▶ **Directions**: Output each entry verbatim. Leave the images out.

(Extracted data entries)
== Segment start ==

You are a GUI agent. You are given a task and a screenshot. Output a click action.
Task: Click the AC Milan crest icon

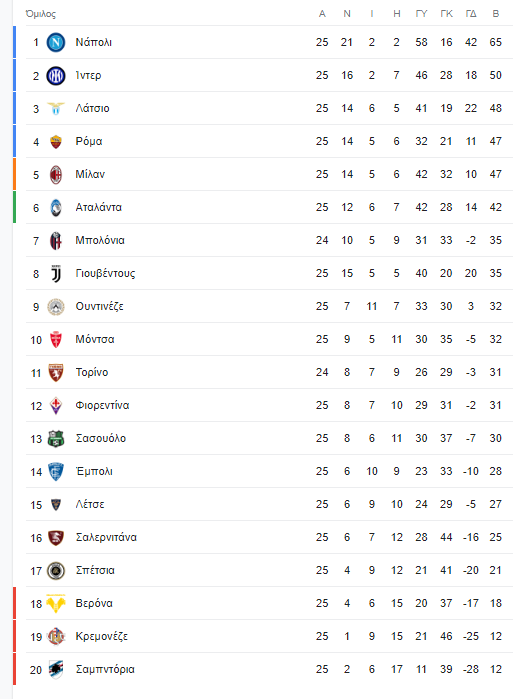56,175
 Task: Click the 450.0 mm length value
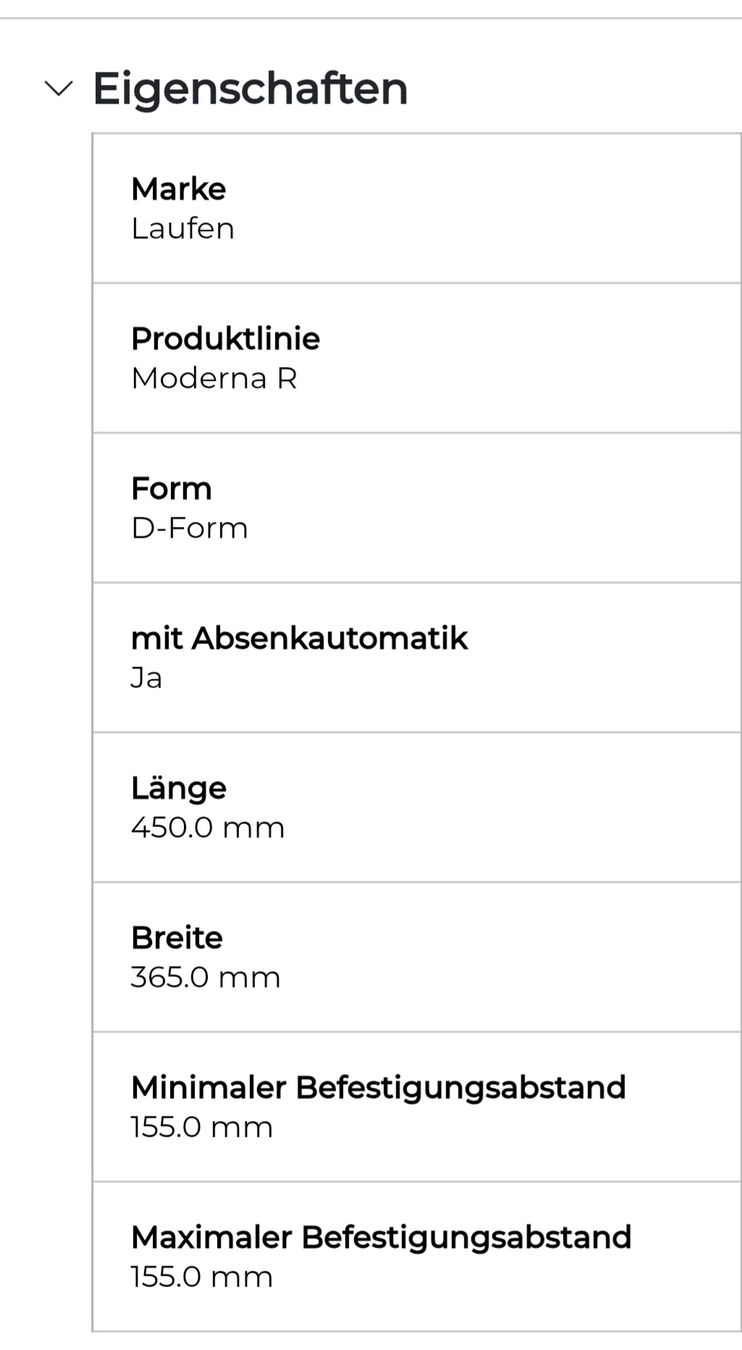pos(207,827)
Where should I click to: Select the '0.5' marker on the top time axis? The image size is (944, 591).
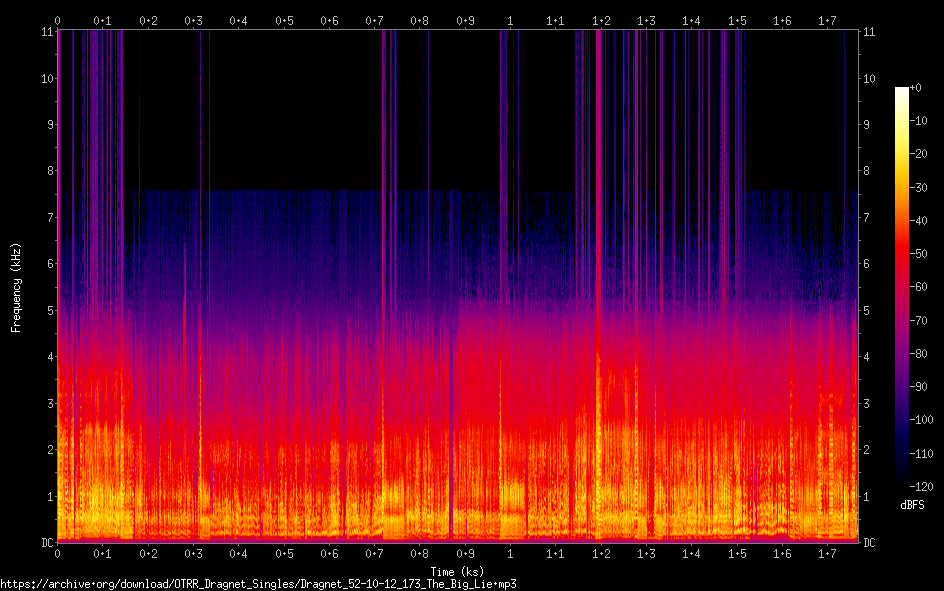pos(285,20)
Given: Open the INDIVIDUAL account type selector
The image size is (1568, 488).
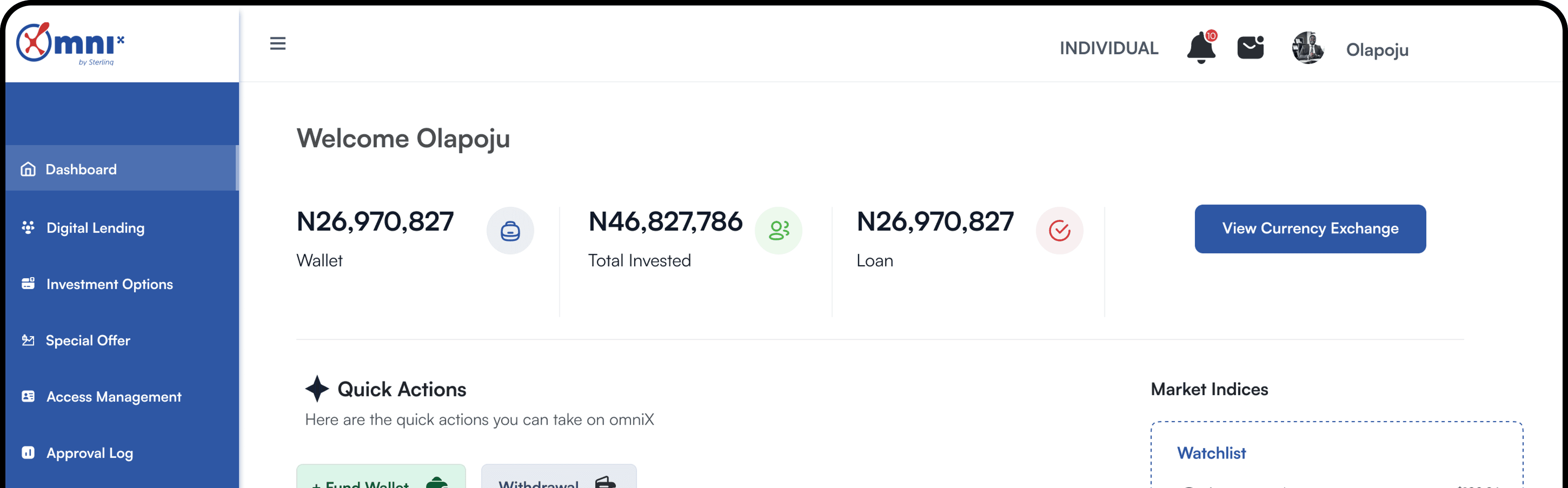Looking at the screenshot, I should tap(1109, 47).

== Segment end ==

▶ **Written solution**:
You are a GUI agent. You are given a task and a screenshot. Output a click action.
Task: Click the AC Milan crest icon

56,175
 Task: Click the 450.0 mm length value
pos(207,827)
Where should I click to: Select the '0.5' marker on the top time axis? The image size is (944, 591).
pos(285,20)
Given: Open the INDIVIDUAL account type selector
The image size is (1568, 488).
Looking at the screenshot, I should tap(1109, 47).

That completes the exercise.